• Assignment:
Among the entries below, please repeat exactly and only the lines from the line containing "Emergency (114, 2237)" to the line containing "Uncategorized (84, 85)", both lines included.
++++ Input for this task
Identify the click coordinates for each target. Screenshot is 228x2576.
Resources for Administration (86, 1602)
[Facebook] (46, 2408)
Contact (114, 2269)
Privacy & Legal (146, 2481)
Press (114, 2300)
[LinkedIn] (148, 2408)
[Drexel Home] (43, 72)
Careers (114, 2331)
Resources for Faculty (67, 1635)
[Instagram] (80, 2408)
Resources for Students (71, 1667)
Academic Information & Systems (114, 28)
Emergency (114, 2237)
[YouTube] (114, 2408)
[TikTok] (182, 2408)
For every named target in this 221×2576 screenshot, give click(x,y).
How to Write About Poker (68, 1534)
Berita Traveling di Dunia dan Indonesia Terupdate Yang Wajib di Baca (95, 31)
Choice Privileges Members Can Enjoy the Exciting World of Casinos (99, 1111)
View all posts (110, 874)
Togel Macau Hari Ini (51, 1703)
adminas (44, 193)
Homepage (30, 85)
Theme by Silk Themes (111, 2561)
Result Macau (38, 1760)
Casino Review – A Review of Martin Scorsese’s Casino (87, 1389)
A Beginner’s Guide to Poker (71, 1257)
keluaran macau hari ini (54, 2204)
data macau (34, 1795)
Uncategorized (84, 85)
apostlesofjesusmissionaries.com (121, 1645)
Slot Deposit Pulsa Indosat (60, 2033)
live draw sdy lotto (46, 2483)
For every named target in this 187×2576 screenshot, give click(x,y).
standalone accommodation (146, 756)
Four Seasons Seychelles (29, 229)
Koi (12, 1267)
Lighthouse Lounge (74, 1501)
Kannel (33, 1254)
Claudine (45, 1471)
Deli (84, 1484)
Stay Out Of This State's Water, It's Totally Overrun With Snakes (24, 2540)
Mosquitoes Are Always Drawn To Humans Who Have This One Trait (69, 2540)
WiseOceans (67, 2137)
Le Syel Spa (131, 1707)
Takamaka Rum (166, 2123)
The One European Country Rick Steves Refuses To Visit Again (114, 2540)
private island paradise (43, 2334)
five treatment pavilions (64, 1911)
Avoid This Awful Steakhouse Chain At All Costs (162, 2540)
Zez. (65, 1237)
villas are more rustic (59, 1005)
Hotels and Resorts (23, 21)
++++++++
• Answer for this exercise:
Emergency (114, 2237)
[YouTube] (114, 2408)
[TikTok] (182, 2408)
For every named target in this 221×2576 screenshot, give click(x,y).
How to Write About Poker (68, 1534)
Berita Traveling di Dunia dan Indonesia Terupdate Yang Wajib di Baca (95, 31)
Choice Privileges Members Can Enjoy the Exciting World of Casinos (99, 1111)
View all posts (110, 874)
Togel Macau Hari Ini (51, 1703)
adminas (44, 193)
Homepage (30, 85)
Theme by Silk Themes (111, 2561)
Result Macau (38, 1760)
Casino Review – A Review of Martin Scorsese’s Casino (87, 1389)
A Beginner’s Guide to Poker (71, 1257)
keluaran macau hari ini (54, 2204)
data macau (34, 1795)
Uncategorized (84, 85)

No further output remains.